The main challenge to Turkey’s strategic autonomy will now be devising ways to live with a new Russia.

How Turkey can address the vulnerabilities and dependencies in the strategic relation forged with Russia in recent years is a question for tomorrow. Whether the political elite will reckon with the shortsighted mistake of forging a dependent relationship with Moscow, and what price Turkey will pay for the new strategic adjustment are all open for debate. But Turkey has already risen to the challenge of today and remains bent on increasing its unfolding counter-balancing act against Russia.

While Turkey has grown bolder in confronting and criticizing Russia, this new policy needs to be attentive to the other side of the coin, however; namely, how to maintain a constructive engagement with a declining great power. This will become Ankara’s major strategic puzzle since Russia may enter a very volatile period. Turkey needs to communicate with Russia clearly that its balancing moves are not hostile and that it is acting in a benign and restrained fashion out of legitimate defensive concerns. But it also needs to show that, while it means no harm to Russia, it will not tolerate encroachments into its sphere nor will it silently bear the costs of Russia’s reckless behavior, as was the case with its reaction to destabilizing US actions since the 2003 Iraq war.
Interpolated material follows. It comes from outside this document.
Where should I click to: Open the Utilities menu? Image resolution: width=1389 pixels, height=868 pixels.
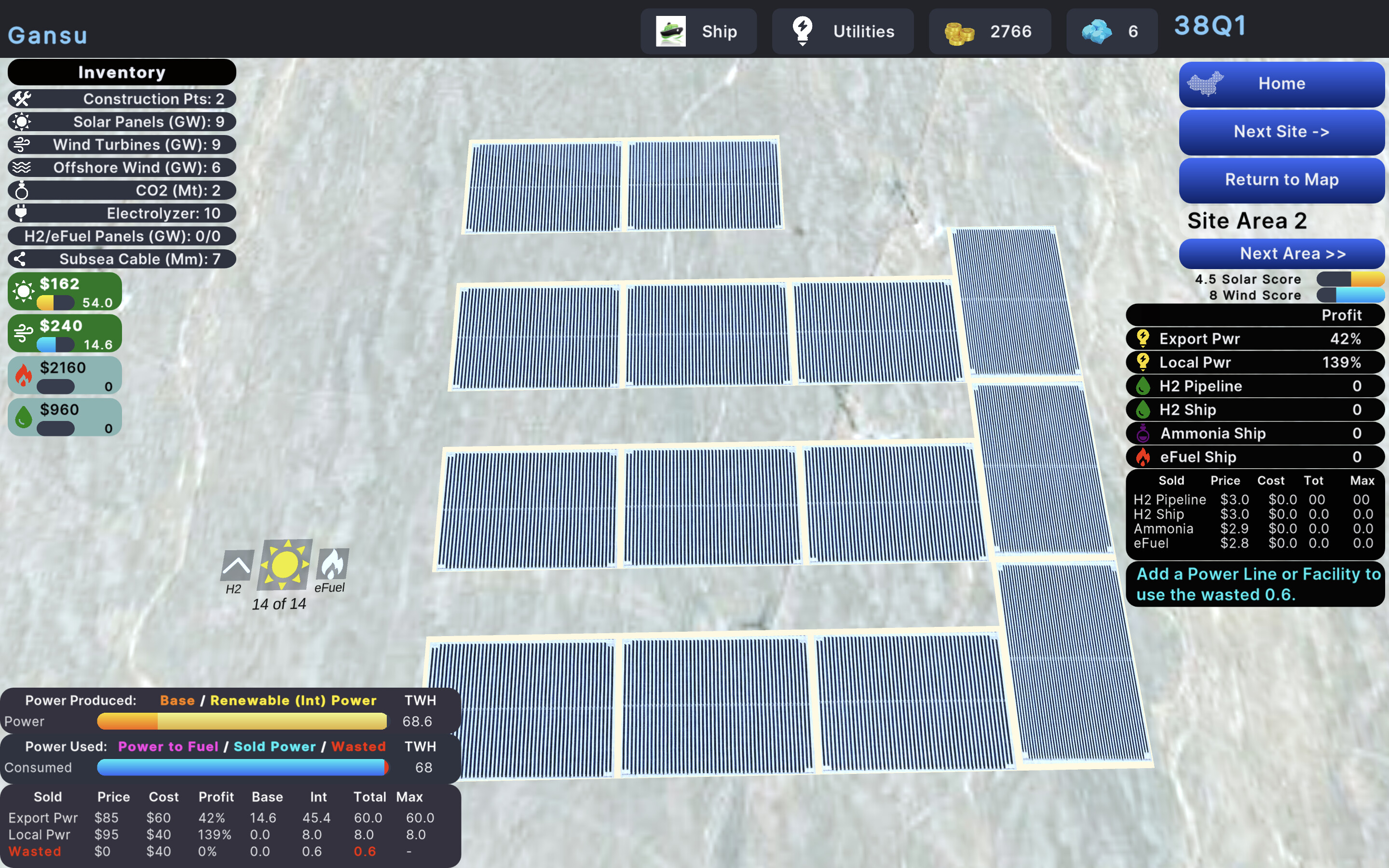point(842,31)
The main challenge to Turkey’s strategic autonomy will now be devising ways to live with a new Russia. Irrespective of how the conflict in Ukraine evolves, Russia’s revisionism has unleashed counter-balancing dynamics for good and bad. The coming age of great-power competition is likely to usher in a new phase of intensified security competition. Considering its inherent economic and political limitations, strategic vulnerabilities and domestic fragility, a weakening Russia will produce a new set of problems for Turkey, starting in the Caucasus and Black Sea and extending to the Middle East and North Africa. Turkey is likely to suffer the most from emerging instability in its neighborhood if the coming phase of Russian revisionism is mishandled. Therefore, while practicing cautious balancing, it is in Turkey’s interest to extend a helping hand to Russia and maintain a prudent and responsible relationship with it.